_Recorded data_
»»

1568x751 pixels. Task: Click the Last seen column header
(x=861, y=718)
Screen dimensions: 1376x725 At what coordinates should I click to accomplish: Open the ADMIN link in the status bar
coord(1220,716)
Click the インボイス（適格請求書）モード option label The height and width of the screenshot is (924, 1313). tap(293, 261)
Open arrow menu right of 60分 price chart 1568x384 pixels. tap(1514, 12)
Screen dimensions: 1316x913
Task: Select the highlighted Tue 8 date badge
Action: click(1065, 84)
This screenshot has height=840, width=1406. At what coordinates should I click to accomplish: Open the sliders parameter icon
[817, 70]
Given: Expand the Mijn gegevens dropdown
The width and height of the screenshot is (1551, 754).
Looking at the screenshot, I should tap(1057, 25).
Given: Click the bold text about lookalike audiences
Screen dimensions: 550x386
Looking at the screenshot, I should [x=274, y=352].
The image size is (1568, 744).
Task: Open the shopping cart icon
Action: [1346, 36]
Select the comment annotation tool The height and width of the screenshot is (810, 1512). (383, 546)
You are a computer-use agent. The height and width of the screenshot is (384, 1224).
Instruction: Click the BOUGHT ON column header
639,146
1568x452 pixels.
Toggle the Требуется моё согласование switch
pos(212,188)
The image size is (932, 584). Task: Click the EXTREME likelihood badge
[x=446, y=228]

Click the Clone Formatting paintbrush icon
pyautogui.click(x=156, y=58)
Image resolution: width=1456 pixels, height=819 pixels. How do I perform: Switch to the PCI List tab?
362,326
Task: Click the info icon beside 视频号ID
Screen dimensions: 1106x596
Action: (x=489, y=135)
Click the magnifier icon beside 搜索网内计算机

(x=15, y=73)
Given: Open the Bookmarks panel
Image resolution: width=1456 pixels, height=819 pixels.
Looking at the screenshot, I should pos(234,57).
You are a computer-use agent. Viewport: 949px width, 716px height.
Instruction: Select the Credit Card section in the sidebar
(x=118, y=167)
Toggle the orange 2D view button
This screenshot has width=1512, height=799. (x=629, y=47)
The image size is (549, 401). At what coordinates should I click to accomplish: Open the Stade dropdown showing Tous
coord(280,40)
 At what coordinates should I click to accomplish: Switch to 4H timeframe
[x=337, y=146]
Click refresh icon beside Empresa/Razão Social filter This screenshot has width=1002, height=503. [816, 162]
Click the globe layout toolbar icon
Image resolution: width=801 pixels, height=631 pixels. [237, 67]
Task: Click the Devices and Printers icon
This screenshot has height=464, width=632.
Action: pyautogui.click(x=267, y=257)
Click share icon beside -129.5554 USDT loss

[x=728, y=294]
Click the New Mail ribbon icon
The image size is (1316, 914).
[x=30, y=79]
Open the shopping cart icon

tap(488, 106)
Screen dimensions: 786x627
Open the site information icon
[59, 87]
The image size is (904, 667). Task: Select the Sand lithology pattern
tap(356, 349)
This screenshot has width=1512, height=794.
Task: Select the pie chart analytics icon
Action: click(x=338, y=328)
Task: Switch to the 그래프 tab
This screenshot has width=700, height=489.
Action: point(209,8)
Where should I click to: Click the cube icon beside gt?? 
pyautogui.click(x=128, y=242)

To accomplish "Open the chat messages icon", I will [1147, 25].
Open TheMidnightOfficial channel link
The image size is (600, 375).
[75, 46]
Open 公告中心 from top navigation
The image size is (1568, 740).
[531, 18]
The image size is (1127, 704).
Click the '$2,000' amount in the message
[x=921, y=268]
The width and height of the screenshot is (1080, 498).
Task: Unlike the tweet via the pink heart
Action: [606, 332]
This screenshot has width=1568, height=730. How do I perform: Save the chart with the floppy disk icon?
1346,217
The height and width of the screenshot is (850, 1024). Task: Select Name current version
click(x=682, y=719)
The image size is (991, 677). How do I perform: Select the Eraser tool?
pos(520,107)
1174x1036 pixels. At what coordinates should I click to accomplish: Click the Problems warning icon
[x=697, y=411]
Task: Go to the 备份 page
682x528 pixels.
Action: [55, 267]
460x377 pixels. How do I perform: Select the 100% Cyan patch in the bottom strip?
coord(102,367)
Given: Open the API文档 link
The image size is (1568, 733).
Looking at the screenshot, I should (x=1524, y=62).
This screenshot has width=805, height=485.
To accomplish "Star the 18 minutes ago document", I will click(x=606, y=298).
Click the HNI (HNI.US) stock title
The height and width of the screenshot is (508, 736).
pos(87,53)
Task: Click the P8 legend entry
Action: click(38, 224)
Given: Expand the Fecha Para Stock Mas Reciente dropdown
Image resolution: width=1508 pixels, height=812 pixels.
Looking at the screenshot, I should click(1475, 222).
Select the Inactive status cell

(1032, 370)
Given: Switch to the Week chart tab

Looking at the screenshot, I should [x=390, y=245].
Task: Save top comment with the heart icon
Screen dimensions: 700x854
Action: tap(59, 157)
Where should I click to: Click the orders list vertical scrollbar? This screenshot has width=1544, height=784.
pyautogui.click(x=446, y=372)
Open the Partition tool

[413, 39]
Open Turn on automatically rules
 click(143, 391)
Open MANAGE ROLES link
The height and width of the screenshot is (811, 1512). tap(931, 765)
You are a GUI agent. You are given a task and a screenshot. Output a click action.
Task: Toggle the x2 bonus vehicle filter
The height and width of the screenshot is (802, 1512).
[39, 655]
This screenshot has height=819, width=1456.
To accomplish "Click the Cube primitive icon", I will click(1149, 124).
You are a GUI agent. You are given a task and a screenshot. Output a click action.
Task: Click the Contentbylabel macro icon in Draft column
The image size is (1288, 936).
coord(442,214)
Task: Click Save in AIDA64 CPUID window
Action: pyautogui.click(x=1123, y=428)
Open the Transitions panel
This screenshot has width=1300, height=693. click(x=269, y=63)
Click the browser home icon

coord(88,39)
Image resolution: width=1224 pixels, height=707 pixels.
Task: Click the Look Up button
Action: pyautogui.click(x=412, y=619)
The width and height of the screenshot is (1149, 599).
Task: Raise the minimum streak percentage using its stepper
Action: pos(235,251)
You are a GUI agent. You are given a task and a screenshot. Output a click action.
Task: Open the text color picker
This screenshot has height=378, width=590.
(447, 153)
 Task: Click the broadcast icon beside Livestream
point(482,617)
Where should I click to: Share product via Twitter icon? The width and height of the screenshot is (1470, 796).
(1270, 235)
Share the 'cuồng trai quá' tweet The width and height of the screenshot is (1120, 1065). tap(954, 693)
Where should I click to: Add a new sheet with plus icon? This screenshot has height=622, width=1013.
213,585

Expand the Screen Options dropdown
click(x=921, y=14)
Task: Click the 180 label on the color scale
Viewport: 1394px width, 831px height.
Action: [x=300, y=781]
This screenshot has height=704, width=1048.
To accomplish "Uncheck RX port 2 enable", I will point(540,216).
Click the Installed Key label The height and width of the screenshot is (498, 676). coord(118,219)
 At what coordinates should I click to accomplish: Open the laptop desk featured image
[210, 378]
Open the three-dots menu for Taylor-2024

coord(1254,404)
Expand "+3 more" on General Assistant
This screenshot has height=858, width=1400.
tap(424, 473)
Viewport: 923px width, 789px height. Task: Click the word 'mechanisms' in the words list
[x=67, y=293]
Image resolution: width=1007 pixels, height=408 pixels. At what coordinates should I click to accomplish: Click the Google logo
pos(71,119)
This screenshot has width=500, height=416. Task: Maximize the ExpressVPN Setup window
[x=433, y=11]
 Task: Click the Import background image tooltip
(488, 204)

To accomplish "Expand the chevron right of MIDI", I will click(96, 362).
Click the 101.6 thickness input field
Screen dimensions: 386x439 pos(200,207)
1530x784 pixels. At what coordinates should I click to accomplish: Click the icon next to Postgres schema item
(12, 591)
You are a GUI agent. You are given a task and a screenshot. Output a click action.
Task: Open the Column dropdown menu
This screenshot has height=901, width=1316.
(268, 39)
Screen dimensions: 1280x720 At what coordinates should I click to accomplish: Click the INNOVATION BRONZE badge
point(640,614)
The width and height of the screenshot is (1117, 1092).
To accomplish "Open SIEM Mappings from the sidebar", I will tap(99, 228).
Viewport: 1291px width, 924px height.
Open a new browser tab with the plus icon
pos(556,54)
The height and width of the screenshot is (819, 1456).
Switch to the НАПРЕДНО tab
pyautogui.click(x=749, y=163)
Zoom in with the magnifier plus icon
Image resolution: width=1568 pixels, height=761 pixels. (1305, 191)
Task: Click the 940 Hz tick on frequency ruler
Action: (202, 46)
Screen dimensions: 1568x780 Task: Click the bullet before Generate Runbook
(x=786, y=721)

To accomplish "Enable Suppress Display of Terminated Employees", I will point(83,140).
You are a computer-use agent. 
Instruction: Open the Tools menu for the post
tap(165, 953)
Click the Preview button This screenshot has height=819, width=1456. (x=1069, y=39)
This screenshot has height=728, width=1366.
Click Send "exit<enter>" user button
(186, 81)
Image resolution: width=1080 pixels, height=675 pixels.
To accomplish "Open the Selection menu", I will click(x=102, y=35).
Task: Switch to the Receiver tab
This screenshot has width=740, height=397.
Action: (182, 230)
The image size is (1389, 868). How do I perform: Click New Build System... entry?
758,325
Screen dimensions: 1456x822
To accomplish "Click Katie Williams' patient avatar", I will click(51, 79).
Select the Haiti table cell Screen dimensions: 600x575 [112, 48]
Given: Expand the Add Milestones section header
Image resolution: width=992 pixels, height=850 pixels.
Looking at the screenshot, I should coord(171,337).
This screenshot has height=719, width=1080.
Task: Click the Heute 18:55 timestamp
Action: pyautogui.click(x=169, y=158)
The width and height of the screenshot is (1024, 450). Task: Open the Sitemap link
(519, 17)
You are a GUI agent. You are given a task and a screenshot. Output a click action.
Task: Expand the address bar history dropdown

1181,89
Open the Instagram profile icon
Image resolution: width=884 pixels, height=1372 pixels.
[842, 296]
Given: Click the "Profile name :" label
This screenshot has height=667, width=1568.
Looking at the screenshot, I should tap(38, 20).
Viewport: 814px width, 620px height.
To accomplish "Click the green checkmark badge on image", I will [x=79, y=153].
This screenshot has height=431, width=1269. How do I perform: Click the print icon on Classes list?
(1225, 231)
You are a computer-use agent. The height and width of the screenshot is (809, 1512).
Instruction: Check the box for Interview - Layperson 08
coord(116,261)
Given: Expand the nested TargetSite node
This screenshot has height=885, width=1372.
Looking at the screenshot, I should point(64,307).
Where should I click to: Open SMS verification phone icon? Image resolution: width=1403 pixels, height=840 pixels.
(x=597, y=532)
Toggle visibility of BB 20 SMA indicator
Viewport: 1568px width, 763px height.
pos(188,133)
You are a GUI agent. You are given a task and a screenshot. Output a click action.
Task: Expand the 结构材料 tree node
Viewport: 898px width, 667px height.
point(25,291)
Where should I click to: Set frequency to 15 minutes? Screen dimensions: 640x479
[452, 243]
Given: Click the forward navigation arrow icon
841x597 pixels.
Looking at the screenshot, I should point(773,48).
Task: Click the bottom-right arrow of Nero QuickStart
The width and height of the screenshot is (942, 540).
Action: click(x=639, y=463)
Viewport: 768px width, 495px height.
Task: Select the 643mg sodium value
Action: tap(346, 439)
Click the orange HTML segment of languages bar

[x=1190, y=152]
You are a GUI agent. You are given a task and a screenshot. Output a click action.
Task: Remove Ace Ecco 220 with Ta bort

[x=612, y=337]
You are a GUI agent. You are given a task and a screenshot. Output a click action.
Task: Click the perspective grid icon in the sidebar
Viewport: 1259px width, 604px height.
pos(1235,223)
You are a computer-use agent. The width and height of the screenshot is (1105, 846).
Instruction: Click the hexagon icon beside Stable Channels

««

_What needs to be done_
Copy out the lines above word for word, starting at the line containing "The width and height of the screenshot is (1117, 1092)." and ending at the line containing "will [x=79, y=153].".

_Exercise output_
The width and height of the screenshot is (1117, 1092).
To accomplish "Open SIEM Mappings from the sidebar", I will tap(99, 228).
Viewport: 1291px width, 924px height.
Open a new browser tab with the plus icon
pos(556,54)
The height and width of the screenshot is (819, 1456).
Switch to the НАПРЕДНО tab
pyautogui.click(x=749, y=163)
Zoom in with the magnifier plus icon
Image resolution: width=1568 pixels, height=761 pixels. (1305, 191)
Task: Click the 940 Hz tick on frequency ruler
Action: (202, 46)
Screen dimensions: 1568x780 Task: Click the bullet before Generate Runbook
(x=786, y=721)

To accomplish "Enable Suppress Display of Terminated Employees", I will point(83,140).
You are a computer-use agent. 
Instruction: Open the Tools menu for the post
tap(165, 953)
Click the Preview button This screenshot has height=819, width=1456. (x=1069, y=39)
This screenshot has height=728, width=1366.
Click Send "exit<enter>" user button
(186, 81)
Image resolution: width=1080 pixels, height=675 pixels.
To accomplish "Open the Selection menu", I will click(x=102, y=35).
Task: Switch to the Receiver tab
This screenshot has width=740, height=397.
Action: (182, 230)
The image size is (1389, 868). How do I perform: Click New Build System... entry?
758,325
Screen dimensions: 1456x822
To accomplish "Click Katie Williams' patient avatar", I will click(51, 79).
Select the Haiti table cell Screen dimensions: 600x575 [112, 48]
Given: Expand the Add Milestones section header
Image resolution: width=992 pixels, height=850 pixels.
Looking at the screenshot, I should coord(171,337).
This screenshot has height=719, width=1080.
Task: Click the Heute 18:55 timestamp
Action: pyautogui.click(x=169, y=158)
The width and height of the screenshot is (1024, 450). Task: Open the Sitemap link
(519, 17)
You are a GUI agent. You are given a task and a screenshot. Output a click action.
Task: Expand the address bar history dropdown

1181,89
Open the Instagram profile icon
Image resolution: width=884 pixels, height=1372 pixels.
[842, 296]
Given: Click the "Profile name :" label
This screenshot has height=667, width=1568.
Looking at the screenshot, I should tap(38, 20).
Viewport: 814px width, 620px height.
To accomplish "Click the green checkmark badge on image", I will [x=79, y=153].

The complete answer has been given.